Mais dans l’histoire du colibri qui montre l’exemple aux autres pour éteindre l’incendie de forêt, il y a deux où trois bricoles qui me gênent depuis que j’en ai entendu parler.

Admettons d’abord que, comme dans la forêt de Bambi, le feu aie pris de manière spontanée. Admettons. Pour avoir une chance de l’éteindre en s’unissant, les animaux (qui sont moins cons que la moyenne, tout de même) auraient plus tôt fait de tailler dare-dare une large trouée dans la forêt, où mieux, de foutre le feu eux-mêmes, de façon contrôlée, à un couloir de forêt sous le vent, histoire de retirer le plus gros des arbres de la voracité des flammes. Sacrifier un paquet d’arbres bien portants pour avoir une chance de ne pas regarder bêtement toute la forêt brûler.

Ça, c’est la seule chose qui marche à tous les coups.

Dommage que le colibri décide, au lieu de ça, d’entraîner tout le monde à une mort certaine.

Parce que non, définitivement non, ce n’est pas en jetant de l’eau dessus qu’on éteint un incendie de cette ampleur. Il suffit de visiter les landes pour s’en convaincre : l’expérience de feux de forêt y est ancienne, et ils savent bien que passé un moment, les canadairs les plus gros ne servent plus à rien. Question de vitesse de réaction en début d’alerte. C’est tout. Pour le reste, la forêt est quadrillée de larges trouées protectrices.
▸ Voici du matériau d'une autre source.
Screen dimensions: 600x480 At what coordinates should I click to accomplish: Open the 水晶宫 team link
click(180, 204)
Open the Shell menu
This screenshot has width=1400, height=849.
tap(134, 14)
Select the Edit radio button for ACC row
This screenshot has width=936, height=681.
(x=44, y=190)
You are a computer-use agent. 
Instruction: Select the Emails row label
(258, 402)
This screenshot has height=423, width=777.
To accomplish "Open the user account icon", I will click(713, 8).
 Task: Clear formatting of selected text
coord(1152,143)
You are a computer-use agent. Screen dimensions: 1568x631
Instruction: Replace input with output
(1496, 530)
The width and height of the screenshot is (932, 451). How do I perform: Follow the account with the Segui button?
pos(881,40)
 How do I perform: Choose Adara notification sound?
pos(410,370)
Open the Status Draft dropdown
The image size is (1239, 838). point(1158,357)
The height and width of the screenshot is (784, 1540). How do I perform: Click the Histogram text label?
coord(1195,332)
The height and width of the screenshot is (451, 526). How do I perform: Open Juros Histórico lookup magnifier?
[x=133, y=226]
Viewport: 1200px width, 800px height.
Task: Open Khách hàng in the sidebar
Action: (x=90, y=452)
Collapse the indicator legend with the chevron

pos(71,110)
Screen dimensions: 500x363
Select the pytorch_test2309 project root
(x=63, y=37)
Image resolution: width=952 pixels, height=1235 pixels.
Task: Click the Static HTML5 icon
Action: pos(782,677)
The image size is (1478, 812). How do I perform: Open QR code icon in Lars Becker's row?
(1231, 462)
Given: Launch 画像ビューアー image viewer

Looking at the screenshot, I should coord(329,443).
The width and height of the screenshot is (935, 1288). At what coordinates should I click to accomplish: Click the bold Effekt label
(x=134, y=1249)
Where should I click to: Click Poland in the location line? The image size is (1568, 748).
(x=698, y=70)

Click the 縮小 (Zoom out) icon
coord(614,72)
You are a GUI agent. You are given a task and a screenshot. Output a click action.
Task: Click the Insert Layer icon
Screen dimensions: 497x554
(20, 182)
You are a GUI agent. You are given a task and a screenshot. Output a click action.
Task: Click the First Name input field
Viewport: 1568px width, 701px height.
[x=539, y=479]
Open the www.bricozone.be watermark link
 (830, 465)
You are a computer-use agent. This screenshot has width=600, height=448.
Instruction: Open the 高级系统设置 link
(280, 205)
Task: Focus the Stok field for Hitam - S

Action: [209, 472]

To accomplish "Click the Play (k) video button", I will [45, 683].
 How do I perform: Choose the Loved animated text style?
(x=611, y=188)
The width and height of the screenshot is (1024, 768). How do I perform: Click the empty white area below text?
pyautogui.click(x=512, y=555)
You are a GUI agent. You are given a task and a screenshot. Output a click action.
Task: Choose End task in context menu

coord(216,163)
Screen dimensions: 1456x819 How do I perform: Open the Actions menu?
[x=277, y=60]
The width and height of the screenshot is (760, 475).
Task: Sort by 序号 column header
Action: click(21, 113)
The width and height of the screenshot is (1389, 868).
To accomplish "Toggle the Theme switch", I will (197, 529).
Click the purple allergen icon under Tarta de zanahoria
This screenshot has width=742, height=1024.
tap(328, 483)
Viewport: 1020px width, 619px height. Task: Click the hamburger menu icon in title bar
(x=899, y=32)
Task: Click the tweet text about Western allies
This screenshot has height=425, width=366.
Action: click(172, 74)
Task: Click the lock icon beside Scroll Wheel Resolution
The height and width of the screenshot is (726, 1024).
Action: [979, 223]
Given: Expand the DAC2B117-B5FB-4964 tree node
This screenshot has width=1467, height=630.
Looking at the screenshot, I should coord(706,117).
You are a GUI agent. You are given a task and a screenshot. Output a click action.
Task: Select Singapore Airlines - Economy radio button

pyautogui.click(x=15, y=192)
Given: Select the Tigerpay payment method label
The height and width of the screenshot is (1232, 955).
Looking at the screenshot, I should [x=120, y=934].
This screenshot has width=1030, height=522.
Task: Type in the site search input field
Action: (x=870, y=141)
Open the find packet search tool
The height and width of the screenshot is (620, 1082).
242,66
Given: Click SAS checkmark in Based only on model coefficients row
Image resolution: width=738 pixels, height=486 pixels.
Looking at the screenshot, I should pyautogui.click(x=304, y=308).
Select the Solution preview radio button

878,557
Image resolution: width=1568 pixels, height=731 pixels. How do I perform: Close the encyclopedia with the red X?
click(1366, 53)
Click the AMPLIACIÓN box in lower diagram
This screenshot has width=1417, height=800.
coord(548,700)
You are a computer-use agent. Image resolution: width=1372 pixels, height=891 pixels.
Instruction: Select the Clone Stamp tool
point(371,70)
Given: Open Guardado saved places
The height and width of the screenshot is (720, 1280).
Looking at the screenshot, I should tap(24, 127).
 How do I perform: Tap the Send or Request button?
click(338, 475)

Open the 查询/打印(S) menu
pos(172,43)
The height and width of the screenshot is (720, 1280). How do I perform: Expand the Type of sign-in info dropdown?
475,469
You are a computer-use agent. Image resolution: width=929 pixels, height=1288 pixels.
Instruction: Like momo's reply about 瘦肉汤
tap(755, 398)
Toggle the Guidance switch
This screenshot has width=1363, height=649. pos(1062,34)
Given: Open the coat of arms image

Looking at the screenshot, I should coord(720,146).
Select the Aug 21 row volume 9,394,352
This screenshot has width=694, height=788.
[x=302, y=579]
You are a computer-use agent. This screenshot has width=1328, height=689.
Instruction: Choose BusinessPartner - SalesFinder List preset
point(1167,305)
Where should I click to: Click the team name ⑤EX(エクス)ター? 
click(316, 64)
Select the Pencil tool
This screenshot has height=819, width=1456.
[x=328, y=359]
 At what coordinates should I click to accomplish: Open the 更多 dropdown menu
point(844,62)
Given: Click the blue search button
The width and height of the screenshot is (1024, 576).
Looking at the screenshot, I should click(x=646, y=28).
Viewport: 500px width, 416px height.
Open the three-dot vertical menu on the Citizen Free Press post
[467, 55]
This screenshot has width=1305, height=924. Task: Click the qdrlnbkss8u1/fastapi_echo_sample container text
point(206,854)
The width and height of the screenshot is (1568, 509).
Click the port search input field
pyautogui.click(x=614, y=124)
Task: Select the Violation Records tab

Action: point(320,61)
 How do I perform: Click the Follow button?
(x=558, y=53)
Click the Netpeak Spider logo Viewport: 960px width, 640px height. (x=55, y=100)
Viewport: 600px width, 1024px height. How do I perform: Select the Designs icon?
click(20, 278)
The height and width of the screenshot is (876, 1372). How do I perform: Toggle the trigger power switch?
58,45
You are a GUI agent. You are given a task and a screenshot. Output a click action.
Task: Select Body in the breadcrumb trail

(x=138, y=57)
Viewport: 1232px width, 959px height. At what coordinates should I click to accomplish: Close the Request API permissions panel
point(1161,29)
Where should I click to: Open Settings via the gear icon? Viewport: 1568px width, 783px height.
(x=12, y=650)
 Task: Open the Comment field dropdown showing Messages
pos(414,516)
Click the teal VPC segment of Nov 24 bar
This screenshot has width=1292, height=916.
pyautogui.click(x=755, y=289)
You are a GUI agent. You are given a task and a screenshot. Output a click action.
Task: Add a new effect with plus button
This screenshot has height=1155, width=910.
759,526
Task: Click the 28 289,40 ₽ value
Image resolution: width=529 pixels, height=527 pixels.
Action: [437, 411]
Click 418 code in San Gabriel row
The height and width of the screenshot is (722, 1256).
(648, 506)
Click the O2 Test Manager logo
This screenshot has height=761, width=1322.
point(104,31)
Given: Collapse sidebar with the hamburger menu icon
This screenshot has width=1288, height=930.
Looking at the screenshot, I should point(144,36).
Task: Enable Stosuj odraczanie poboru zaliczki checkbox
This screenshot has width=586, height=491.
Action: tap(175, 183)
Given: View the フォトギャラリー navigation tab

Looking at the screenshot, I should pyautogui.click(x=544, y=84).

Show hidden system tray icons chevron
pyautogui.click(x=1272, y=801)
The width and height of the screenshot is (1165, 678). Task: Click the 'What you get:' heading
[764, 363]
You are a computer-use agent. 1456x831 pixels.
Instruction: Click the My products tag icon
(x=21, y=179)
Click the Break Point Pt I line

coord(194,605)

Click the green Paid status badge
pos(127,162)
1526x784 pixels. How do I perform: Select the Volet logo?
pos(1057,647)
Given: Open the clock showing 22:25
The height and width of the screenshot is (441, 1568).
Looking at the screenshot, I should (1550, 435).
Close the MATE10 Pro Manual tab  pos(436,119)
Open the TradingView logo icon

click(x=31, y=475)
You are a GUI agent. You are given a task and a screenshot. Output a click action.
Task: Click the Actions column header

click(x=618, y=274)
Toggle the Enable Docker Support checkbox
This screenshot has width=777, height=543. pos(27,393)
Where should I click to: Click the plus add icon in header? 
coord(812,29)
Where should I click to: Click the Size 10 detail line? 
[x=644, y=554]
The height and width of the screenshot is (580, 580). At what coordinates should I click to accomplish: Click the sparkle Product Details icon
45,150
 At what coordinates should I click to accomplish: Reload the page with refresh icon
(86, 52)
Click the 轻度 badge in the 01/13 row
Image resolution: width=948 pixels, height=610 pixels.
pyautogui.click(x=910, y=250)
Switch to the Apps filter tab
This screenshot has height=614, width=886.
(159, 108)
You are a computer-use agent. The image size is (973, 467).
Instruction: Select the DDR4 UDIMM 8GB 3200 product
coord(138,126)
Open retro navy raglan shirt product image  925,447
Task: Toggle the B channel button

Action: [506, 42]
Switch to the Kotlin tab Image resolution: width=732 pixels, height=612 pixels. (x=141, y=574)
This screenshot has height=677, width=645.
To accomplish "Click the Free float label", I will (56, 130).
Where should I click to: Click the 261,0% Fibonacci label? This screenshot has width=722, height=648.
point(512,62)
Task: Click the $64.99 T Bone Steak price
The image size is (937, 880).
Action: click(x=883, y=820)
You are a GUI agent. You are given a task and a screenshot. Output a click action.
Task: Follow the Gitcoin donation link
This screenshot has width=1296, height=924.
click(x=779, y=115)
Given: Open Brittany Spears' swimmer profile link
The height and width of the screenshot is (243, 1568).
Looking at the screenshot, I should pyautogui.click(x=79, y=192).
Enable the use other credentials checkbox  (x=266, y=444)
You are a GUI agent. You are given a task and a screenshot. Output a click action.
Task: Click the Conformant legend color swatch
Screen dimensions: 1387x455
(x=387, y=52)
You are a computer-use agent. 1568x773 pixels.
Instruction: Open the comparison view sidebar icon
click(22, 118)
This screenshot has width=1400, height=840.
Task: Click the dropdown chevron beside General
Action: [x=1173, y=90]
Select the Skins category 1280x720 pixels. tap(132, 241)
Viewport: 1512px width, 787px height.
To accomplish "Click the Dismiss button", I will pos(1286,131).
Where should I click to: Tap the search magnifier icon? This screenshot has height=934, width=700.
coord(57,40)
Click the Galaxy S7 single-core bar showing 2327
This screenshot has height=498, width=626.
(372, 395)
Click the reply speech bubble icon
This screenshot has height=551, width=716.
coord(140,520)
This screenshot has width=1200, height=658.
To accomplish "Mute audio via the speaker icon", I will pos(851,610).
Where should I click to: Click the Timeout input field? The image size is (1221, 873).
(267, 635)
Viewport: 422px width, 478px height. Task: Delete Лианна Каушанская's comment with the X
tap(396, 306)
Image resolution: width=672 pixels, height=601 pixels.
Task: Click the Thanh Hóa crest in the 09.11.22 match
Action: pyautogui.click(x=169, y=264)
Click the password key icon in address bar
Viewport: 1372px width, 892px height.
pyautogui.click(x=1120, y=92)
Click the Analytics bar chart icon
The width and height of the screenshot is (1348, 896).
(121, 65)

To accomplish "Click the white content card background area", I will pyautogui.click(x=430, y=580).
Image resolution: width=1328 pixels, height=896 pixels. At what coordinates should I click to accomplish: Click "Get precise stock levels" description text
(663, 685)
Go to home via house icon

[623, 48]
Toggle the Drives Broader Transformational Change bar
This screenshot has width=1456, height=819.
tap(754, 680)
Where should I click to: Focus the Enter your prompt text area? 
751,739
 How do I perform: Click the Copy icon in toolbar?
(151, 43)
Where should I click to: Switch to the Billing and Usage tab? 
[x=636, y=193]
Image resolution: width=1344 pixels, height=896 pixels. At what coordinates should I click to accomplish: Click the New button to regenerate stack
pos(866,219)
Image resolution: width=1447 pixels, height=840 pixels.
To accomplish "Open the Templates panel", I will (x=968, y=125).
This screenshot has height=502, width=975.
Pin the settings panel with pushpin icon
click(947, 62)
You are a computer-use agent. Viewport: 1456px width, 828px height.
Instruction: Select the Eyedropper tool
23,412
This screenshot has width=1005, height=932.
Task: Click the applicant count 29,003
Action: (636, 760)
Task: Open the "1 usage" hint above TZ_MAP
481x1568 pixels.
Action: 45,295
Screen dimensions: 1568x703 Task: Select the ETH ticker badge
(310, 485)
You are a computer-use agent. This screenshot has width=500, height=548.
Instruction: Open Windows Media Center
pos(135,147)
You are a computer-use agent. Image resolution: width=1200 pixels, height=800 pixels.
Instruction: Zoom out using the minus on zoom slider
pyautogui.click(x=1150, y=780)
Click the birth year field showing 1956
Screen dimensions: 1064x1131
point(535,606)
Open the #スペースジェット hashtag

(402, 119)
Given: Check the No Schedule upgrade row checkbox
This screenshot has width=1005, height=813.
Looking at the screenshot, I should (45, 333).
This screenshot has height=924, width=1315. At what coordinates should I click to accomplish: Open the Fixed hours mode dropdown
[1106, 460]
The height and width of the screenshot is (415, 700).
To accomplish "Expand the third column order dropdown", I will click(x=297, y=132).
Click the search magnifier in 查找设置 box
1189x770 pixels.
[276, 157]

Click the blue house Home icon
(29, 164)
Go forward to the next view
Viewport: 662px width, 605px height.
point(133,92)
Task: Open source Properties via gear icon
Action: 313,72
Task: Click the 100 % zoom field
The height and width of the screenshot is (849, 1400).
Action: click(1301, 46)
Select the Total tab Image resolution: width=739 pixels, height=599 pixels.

L’inverse de ce qu’a produit la mondialisation financière, où tout est imbriqué dans tout. « Nos » écoles et « leurs » bombes, indissociables dans le Grand Marché. Quand tu fous le feu là-dedans...

Si maintenant on considère que l’incendie est le fait d’un petit nombre de chacals, bien décider à s’en servir de paravent pour masquer le plus grand forfait de toute l’histoire de l’humanité, aller se jeter dans les flammes ne me parait pas non plus la bonne manière de leur faire rendre gorge.

Mais pour en arriver à les pointer vraiment du doigt, il faudrait déjà considérer « vraiment » que les catastrophes écologiques qui nous menacent sont intrinsèquement liées au système financier qui nous étrangle. Sous des tonnes de « vraies » bombes, soit dit en passant. Il faudrait, par exemple, se demander comment les « colibris pour la terre et l’humanisme » ont prévus de protéger leurs écoles et récoltes de la rapacité des armées mercenaires.

En gros : où sont nos armées mercenaires ? qui protègera nos têtes pendant que nous éduquerons nos enfants et sèmerons nos champs ? quand commençons-nous à construire nos pares-feu, nos trouées protectrices ? en coupant quels arbres ?

Après ça, il sera toujours temps de se demander « quoi faire ».

D'ailleurs, on sait : l'amour, à poil sous la lune.